We had first met Neil Leonard in 2014, drawing a favorable impression from his audioscapes. It’s a pleasure to reunite with his work seven years later, finding him once again dedicated to engendering sounds that nourish one’s pneuma via saxophone and electronics.
By clicking the label link you can comfortably learn about the background and implications of the installation for which Leonard has provided this composition, originally conceived for playback in the dome of the glorious Hopkins Observatory in Williamstown, Massachusetts. An artistic director and professor at Boston’s Berklee College, Leonard is definitely capable of seizing otherwise unspoken connections when he creates. He relates to the cosmos with humility, “decoding” the atmosphere around him so that the notes released find a meaningful correspondence with the environment.
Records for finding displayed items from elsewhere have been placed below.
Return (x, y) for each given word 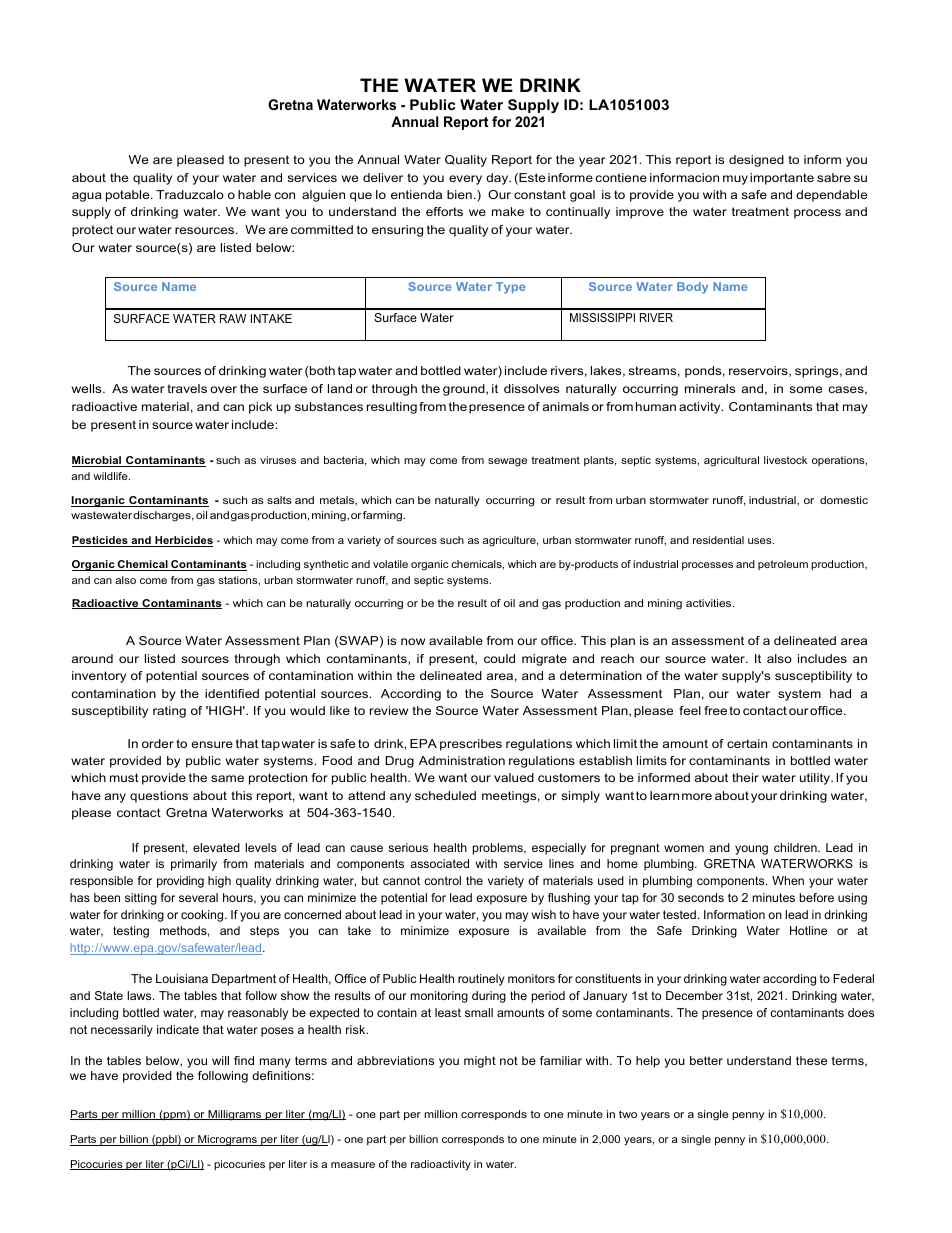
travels (187, 388)
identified (232, 693)
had (840, 693)
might (480, 1062)
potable (129, 196)
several (198, 897)
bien (459, 194)
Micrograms (227, 1140)
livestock (785, 460)
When (788, 880)
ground (465, 390)
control (442, 880)
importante (782, 179)
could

The levity typifying the music even during the slightly darker sections is suggestive of a state of spiritual ease, despite the unfortunate historical climate. Lingering tones and ethereal loops alternate with a well-considered restyling of that same structural simplicity, occasionally turning into amiably amorphous sound creatures. A “dazed-but-not-confused” aura informs the entire runtime, with plenty of room to relax and mentally probe the surroundings and the unconscious. Somewhere, I detected remote echoes of familiarity with something that could not be identified. Those fleeting instants immediately gave the spotlight back to Leonard’s weavings, oscillating between unearthly and cantabile.
Sonance For The Precession is an excellent companion for the rare quiet hours we’re left with.